(Data extract)
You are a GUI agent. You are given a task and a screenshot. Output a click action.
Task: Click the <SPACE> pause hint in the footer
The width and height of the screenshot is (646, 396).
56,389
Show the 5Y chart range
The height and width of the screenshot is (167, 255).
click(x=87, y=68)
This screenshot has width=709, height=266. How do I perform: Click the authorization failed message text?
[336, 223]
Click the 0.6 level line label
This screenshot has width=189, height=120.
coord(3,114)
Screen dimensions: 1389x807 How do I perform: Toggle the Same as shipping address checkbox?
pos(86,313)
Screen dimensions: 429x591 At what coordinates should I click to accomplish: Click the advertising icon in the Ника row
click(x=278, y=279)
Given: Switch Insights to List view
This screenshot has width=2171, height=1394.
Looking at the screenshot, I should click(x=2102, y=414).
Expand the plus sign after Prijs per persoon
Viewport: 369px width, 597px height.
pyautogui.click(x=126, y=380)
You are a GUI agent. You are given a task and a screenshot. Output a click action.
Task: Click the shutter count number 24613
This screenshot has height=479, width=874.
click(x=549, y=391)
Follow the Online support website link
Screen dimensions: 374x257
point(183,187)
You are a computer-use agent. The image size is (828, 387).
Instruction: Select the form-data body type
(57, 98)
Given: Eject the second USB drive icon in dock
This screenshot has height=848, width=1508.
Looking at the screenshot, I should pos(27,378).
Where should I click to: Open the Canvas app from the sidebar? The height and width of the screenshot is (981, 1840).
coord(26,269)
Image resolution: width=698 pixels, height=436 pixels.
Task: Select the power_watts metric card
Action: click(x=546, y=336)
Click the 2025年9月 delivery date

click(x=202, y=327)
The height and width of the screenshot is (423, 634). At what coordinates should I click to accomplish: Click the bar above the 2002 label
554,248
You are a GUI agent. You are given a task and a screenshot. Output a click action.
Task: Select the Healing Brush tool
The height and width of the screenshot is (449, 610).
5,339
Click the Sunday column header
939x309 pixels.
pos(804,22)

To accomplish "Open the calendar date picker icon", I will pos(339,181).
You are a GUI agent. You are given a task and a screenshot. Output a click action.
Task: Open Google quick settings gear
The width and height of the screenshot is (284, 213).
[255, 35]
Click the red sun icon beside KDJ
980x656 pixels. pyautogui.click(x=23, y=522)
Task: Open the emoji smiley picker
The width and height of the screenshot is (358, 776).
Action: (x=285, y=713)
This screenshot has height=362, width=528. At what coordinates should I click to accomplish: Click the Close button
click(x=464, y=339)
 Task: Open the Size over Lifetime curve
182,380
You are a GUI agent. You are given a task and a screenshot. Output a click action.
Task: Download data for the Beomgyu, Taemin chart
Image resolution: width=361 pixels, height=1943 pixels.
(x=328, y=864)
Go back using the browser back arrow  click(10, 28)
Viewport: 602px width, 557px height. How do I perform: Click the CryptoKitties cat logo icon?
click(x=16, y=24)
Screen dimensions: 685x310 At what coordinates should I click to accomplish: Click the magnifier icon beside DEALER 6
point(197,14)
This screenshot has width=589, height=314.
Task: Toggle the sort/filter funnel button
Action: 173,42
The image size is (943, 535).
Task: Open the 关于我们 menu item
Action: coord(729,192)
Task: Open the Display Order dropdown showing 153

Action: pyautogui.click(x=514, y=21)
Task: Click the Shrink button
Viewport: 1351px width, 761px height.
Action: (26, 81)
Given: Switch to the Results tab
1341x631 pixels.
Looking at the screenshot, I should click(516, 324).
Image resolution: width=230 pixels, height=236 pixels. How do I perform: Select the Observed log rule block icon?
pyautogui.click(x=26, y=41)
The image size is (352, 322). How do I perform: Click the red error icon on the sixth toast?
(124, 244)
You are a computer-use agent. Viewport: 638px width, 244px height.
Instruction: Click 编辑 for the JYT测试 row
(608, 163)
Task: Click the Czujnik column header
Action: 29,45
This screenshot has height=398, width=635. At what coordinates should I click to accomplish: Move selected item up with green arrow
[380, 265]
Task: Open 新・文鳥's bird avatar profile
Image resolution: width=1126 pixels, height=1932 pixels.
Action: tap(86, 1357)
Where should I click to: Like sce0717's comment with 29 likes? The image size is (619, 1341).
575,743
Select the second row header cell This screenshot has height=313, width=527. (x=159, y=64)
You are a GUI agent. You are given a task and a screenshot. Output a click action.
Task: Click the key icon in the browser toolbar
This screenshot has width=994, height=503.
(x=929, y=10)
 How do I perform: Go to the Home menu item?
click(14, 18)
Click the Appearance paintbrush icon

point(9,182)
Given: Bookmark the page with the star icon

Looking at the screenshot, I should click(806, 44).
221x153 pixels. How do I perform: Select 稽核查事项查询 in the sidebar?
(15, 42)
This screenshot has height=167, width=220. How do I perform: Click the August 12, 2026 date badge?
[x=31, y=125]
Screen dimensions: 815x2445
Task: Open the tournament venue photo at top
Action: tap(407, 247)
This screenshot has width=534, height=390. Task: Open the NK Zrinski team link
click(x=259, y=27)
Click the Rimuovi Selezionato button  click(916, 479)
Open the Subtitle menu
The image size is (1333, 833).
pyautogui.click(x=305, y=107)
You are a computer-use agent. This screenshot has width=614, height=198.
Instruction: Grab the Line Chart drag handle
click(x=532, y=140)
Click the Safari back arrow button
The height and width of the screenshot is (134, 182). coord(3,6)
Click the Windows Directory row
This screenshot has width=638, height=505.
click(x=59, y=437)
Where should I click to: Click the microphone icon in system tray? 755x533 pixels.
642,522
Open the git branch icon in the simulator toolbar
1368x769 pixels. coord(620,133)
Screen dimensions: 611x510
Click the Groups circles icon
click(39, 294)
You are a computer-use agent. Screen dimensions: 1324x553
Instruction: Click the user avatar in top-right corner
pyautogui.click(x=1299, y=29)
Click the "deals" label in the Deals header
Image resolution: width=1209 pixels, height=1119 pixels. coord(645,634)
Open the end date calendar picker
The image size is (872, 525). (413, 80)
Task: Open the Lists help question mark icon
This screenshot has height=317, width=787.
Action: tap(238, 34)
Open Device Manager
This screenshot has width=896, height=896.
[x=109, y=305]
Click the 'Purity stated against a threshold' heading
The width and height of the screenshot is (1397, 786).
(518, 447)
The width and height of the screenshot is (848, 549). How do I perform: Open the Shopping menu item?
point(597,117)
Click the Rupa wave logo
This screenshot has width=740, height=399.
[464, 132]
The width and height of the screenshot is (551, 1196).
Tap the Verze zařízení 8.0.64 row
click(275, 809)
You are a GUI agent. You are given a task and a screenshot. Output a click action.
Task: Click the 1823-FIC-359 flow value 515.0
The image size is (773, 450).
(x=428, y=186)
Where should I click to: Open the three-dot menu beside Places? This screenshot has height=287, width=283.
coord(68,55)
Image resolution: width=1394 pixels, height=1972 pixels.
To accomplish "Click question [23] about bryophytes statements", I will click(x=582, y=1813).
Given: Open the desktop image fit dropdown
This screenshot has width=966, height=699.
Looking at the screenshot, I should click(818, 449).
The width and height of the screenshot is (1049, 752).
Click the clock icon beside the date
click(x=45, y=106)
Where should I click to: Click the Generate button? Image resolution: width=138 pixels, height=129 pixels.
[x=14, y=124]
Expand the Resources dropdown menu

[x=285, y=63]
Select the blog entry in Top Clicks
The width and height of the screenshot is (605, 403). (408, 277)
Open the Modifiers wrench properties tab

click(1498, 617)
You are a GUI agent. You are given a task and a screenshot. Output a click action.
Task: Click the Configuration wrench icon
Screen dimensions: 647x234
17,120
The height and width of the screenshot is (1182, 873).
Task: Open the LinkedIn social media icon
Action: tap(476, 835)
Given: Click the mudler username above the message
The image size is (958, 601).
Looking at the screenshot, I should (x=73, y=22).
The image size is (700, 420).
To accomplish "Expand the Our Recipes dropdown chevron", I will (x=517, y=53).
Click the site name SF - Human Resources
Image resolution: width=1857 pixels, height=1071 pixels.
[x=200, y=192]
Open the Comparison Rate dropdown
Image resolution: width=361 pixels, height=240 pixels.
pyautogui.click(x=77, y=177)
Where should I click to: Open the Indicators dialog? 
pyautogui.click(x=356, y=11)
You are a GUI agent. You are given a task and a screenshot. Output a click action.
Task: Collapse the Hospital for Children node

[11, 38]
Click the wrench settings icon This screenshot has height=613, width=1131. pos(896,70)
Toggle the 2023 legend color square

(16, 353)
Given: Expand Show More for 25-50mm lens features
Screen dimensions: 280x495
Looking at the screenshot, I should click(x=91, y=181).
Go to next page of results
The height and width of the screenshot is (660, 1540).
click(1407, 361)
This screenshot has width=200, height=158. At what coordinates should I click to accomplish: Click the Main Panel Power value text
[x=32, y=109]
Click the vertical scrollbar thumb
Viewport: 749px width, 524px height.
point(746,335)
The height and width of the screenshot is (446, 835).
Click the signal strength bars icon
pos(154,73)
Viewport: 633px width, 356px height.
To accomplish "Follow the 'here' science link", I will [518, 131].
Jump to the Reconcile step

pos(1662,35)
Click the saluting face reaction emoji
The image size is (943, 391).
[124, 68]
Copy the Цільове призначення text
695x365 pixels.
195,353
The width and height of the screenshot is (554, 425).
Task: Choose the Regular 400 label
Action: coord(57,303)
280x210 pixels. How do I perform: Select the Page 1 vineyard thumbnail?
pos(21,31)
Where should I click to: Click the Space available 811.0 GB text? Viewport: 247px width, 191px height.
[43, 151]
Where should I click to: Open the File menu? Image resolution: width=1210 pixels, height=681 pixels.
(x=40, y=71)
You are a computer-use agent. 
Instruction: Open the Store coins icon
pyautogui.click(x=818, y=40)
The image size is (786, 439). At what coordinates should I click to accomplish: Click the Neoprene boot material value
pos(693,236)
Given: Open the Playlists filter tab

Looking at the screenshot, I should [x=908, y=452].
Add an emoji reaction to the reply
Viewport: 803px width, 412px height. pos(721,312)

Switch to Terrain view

(Work required)
Rewrite everything from the first of the lines above down to the line containing "pos(86,313)" as a Markdown table. Use the columns No. for the row number and Line for the line itself, and leave out any blank lines.

(Response for this exercise)
| No. | Line |
|---|---|
| 1 | You are a GUI agent. You are given a task and a screenshot. Output a click action. |
| 2 | Task: Click the <SPACE> pause hint in the footer |
| 3 | The width and height of the screenshot is (646, 396). |
| 4 | 56,389 |
| 5 | Show the 5Y chart range |
| 6 | The height and width of the screenshot is (167, 255). |
| 7 | click(x=87, y=68) |
| 8 | This screenshot has width=709, height=266. How do I perform: Click the authorization failed message text? |
| 9 | [336, 223] |
| 10 | Click the 0.6 level line label |
| 11 | This screenshot has width=189, height=120. |
| 12 | coord(3,114) |
| 13 | Screen dimensions: 1389x807 How do I perform: Toggle the Same as shipping address checkbox? |
| 14 | pos(86,313) |